India has introduced a 20% export duty on various categories of rice exports, effective May 1, 2025, through Notification No. 27/2025-Customs dated April 30, 2025. The decision is part of a broader strategy to ensure food security, stabilize prices, and manage export volumes amid changing global and domestic economic conditions.
Overview of the Export Duty Imposition
| Key Details | Information |
|---|---|
| Effective Date | May 1, 2025 |
| Notification Number | 27/2025-Customs |
| Notification Date | April 30, 2025 |
| Export Duty Rate | 20% |
| Covered Rice Categories | Parboiled rice, semi-milled, wholly milled, and polished/glazed rice |
| Regulatory Framework | Amendment to Second Schedule of the Customs Tariff Act, 1975 |
Categories Affected
The export duty applies to the following rice categories under the Customs Tariff Act:
- Parboiled Rice (including GI-recognized and other varieties)
- Other Rice Types:
- Semi-milled rice
- Wholly milled rice
- Polished or glazed rice
This coverage ensures that a broad spectrum of processed rice products is included under the new regulation.

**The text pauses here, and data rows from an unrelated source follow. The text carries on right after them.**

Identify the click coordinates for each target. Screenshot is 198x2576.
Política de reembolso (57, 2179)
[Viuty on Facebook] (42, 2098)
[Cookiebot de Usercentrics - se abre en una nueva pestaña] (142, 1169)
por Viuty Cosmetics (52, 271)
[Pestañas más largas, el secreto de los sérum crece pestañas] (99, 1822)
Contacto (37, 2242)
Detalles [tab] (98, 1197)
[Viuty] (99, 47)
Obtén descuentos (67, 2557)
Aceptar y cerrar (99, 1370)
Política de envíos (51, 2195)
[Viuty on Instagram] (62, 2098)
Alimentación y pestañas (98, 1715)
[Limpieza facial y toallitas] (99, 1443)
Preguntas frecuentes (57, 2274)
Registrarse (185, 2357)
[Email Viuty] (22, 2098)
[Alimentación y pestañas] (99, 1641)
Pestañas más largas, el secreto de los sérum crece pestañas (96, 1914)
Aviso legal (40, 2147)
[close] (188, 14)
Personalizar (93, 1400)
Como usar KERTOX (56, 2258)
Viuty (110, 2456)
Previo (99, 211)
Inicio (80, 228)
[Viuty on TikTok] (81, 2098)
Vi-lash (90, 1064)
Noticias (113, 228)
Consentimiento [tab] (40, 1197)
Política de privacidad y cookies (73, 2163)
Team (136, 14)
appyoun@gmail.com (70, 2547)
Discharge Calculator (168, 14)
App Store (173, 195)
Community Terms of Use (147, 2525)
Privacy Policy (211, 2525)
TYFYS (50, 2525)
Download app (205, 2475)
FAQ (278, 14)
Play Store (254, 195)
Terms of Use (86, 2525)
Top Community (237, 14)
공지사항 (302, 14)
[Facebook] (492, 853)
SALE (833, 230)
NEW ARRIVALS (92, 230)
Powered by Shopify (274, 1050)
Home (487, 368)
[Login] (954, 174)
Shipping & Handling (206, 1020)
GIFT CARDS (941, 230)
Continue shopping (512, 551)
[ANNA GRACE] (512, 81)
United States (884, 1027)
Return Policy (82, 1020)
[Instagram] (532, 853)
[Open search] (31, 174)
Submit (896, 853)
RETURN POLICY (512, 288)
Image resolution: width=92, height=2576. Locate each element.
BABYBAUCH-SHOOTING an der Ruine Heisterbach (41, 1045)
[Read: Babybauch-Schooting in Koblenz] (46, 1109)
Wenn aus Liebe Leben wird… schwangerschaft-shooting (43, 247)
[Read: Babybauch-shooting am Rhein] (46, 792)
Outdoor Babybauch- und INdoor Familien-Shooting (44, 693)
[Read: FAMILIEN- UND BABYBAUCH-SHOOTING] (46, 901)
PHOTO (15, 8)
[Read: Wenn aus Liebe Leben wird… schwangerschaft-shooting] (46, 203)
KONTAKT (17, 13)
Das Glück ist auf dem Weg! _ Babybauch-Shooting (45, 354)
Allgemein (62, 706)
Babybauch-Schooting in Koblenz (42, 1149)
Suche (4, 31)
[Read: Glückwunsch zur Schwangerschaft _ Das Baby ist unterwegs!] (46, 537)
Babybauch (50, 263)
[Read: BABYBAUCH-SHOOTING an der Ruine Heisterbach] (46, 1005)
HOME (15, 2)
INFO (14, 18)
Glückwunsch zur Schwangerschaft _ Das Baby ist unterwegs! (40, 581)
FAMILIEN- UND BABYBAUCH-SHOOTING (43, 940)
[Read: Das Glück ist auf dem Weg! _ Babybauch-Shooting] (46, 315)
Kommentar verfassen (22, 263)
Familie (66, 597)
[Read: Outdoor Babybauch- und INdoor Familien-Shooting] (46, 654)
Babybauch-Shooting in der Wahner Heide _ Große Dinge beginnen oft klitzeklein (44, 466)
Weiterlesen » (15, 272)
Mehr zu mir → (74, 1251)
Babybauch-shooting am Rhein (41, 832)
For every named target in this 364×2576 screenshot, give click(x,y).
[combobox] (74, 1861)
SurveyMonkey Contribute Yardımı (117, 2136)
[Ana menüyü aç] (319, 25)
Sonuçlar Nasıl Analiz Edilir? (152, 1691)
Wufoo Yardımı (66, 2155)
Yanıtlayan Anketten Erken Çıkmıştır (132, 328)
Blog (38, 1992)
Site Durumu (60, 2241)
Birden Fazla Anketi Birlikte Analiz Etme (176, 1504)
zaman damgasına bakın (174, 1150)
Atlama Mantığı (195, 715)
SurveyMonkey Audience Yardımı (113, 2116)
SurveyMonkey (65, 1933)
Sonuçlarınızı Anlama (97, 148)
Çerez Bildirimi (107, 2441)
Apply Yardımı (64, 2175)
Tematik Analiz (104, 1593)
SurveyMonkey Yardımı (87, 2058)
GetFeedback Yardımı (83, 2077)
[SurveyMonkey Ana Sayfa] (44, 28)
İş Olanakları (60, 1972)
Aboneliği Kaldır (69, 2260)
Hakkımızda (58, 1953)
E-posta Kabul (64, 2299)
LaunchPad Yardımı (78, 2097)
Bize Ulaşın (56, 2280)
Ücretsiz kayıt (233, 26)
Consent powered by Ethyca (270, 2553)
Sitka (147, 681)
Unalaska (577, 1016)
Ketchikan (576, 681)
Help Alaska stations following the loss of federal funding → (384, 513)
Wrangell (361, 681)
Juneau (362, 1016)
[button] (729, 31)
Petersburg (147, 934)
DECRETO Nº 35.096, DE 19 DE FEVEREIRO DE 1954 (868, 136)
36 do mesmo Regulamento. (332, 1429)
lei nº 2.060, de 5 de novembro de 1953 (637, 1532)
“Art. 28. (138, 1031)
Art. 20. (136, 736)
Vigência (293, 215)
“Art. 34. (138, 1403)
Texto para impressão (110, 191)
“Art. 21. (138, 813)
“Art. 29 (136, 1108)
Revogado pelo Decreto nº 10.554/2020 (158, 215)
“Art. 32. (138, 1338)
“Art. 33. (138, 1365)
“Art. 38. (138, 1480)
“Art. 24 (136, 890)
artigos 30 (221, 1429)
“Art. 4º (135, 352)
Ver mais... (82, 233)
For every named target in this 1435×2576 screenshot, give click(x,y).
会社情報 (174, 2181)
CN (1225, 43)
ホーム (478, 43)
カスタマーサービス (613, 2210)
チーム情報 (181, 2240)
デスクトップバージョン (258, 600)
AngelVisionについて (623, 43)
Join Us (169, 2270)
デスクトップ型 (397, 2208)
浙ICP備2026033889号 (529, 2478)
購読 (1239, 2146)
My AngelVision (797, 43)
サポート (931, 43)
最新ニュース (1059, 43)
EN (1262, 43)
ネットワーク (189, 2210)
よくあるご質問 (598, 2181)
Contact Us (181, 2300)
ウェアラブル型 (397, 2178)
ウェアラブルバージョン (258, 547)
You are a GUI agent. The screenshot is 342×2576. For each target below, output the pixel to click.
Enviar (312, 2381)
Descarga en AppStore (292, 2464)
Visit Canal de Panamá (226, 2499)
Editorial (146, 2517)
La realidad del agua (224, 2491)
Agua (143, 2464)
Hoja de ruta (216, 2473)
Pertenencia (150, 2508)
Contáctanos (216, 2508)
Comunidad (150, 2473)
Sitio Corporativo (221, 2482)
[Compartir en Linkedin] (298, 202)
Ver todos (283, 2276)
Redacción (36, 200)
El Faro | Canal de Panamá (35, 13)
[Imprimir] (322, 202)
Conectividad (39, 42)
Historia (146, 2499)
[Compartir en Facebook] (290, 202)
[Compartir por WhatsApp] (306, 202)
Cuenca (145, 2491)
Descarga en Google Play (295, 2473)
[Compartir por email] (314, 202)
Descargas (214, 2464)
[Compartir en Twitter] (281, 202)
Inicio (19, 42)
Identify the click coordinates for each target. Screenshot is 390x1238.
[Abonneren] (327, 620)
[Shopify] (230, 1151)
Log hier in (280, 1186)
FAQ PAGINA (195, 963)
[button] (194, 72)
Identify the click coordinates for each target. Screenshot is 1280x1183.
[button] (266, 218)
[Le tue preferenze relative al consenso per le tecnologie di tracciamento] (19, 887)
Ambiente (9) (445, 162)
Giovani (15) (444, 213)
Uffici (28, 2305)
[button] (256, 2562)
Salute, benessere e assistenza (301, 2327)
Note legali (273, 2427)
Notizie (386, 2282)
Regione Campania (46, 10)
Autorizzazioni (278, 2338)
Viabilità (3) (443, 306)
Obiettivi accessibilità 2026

Objectives Behind the Duty
The imposition of the export duty aligns with multiple regulatory and strategic objectives of the Indian government:
| Objective | Explanation |
|---|---|
| Domestic Food Security | To ensure an adequate domestic supply of rice by discouraging excessive exports. |
| Market Price Regulation | To curb inflation by stabilizing rice prices in the domestic market. |
| Geopolitical Strategy | To retain control over exports amid fluctuating global food supply dynamics. |
| Farmer Protection | To provide farmers with stable market conditions and pricing. |
| Economic Trade Balance | To manage trade deficits and retain essential food grains within the economy. |
Implications for Exporters and the Global Market
This policy shift is likely to affect global rice prices, especially in markets dependent on Indian rice exports. Exporters may face a temporary slowdown as they adjust pricing structures to accommodate the new duty. Importing countries might also explore alternative sourcing options, which could reshuffle trade flows across Southeast Asia and Africa.
Conclusion
The 20% export duty reflects India’s proactive stance on preserving food security and economic stability. As one of the world’s leading rice exporters, India’s policy decisions have a direct impact on global agricultural trade. The current move underscores the government’s priority to protect its domestic interests while balancing its role in the international grain market.